Cuando nacen los hijos, a uno le cambia la vida. Y la verdad creo que no comprendemos el impacto real de esta frase hasta que tenemos a nuestro nené en nuestros brazos. Cuando mi nena mayor nació, fuimos directo de la clínica a casa de mi mamá. Allí, con todo el amor y paciencia de mi mamá, aprendí la tarea más importante de toda mi vida: hacerme cargo de mi bebé.
Aprendí a discernir sobre muchas cosas que hacía en automático. Así, aprendí a lavarle su ropita con la cantidad exacta de jabón: ni muy poco, para que quedara perfectamente limpia, ni demasiado para que no fuese a quedar sin enjuagar bien. Y no es que nunca hubiese lavado ropa antes, pero la piel de los bebés es mucho más delicada y sensible que la de los adultos. Así que re-aprendí las teorías del lavado y las combinaciones de ciertas piezas y telas.

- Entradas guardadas
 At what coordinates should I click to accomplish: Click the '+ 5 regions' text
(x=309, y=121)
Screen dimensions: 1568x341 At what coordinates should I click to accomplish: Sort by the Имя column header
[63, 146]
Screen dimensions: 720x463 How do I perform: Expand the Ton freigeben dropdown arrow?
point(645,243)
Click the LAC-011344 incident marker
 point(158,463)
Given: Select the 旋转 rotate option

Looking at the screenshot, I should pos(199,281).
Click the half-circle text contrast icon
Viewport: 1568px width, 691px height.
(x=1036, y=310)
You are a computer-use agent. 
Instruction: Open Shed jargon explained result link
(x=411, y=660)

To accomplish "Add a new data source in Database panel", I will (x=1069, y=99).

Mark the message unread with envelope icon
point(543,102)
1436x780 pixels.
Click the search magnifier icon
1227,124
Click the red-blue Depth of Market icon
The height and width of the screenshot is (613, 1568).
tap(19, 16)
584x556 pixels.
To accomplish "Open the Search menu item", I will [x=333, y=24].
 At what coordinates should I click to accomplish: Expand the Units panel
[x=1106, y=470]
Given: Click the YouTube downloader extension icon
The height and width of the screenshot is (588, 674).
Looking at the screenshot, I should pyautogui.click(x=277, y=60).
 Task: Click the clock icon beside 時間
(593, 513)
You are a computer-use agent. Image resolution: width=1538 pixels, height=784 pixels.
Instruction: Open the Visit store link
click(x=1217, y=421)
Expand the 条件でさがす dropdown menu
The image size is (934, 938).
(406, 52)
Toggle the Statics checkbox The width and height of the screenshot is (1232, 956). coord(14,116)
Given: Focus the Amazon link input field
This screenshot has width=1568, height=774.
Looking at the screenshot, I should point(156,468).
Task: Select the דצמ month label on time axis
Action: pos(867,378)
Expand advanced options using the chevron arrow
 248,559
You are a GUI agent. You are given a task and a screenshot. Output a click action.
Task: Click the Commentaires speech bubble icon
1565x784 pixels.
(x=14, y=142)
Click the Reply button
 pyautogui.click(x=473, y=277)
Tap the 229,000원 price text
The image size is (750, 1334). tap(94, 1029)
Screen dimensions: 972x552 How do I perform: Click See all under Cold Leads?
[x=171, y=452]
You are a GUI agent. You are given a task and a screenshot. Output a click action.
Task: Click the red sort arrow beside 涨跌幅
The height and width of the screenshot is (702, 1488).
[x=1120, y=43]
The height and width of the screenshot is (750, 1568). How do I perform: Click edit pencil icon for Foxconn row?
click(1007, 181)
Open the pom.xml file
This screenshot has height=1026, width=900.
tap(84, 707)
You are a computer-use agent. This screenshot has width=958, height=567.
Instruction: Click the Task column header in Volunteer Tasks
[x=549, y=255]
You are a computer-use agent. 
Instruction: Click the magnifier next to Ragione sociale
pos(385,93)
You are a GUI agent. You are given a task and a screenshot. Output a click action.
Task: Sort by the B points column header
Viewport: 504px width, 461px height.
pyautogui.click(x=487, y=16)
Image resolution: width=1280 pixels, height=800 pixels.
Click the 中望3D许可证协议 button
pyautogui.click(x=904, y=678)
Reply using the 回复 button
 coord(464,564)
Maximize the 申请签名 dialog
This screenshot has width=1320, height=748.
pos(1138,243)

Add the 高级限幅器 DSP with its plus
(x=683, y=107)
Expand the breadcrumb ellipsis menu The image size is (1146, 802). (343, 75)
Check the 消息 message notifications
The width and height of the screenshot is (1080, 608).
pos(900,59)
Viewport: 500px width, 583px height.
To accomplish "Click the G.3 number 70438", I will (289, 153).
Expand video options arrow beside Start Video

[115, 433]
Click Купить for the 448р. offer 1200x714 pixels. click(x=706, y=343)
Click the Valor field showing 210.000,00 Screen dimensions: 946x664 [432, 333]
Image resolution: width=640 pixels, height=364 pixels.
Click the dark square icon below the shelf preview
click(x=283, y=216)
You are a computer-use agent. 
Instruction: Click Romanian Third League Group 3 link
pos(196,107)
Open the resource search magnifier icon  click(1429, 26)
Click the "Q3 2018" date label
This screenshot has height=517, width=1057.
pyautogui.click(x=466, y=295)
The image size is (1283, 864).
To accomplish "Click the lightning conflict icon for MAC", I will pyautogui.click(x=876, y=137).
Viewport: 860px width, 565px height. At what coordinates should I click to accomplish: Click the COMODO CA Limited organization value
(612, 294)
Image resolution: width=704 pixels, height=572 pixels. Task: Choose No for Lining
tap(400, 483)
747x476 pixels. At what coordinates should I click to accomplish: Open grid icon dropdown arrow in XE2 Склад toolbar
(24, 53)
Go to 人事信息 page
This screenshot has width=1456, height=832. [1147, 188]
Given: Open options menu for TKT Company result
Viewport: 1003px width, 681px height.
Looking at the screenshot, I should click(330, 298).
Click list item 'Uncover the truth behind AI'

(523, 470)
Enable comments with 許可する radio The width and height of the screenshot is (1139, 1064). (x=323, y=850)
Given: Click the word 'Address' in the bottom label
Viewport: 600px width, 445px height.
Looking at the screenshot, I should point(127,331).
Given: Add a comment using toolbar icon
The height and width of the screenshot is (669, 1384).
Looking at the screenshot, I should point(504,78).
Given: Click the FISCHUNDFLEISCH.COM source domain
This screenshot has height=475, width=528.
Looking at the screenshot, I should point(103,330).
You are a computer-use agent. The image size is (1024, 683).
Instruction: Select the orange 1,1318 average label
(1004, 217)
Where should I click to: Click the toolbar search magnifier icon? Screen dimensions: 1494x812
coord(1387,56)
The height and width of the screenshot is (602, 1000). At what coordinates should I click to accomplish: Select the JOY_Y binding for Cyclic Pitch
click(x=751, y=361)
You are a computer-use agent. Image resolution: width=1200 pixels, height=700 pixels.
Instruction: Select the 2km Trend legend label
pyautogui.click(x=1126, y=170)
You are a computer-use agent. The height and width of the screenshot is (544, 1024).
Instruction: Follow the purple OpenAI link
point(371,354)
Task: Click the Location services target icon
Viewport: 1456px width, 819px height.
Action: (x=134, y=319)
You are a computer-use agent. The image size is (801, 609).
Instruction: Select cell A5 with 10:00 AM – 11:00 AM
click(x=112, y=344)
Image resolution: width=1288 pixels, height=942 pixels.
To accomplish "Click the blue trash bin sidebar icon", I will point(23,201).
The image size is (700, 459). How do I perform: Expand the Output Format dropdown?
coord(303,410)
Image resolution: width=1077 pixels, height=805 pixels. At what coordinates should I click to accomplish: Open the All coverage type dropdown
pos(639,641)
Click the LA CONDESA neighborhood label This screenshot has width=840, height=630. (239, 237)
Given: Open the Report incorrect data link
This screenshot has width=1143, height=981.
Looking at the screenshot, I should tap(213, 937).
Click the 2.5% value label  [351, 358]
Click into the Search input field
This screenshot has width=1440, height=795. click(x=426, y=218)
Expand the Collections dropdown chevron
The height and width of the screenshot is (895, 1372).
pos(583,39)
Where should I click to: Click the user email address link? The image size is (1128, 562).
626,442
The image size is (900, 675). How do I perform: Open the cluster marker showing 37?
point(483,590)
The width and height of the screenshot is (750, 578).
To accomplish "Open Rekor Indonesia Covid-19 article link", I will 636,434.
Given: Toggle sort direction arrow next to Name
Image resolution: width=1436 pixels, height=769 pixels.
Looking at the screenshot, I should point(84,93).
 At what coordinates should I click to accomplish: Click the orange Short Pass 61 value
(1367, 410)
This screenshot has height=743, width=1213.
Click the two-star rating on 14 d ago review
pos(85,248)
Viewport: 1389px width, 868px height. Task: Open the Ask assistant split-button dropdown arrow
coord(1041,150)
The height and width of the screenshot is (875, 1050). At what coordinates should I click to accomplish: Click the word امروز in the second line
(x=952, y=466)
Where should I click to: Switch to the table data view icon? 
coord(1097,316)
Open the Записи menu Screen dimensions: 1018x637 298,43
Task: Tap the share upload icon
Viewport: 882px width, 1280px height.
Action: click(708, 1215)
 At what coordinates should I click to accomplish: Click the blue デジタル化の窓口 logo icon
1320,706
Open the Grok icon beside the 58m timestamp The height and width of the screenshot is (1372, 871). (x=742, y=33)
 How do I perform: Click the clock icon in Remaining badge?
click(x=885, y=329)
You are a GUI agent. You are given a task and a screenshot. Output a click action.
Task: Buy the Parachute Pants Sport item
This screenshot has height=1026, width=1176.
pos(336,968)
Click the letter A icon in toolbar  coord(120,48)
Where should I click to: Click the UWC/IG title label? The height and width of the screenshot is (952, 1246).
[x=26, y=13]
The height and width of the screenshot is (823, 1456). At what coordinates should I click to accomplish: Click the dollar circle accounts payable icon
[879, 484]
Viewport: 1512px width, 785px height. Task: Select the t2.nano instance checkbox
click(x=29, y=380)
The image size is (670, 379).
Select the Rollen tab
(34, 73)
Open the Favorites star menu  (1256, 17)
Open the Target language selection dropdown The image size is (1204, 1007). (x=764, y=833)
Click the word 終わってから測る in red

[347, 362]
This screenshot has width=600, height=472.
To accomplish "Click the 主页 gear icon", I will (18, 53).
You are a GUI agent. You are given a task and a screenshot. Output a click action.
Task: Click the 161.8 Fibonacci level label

- Tarea pendiente
Transcribe el fragmento del texto sobre el cuidado del bebé que empieza en "Aprendí a discernir" y termina en "piezas y telas.".

- Tarea resuelta
Aprendí a discernir sobre muchas cosas que hacía en automático. Así, aprendí a lavarle su ropita con la cantidad exacta de jabón: ni muy poco, para que quedara perfectamente limpia, ni demasiado para que no fuese a quedar sin enjuagar bien. Y no es que nunca hubiese lavado ropa antes, pero la piel de los bebés es mucho más delicada y sensible que la de los adultos. Así que re-aprendí las teorías del lavado y las combinaciones de ciertas piezas y telas.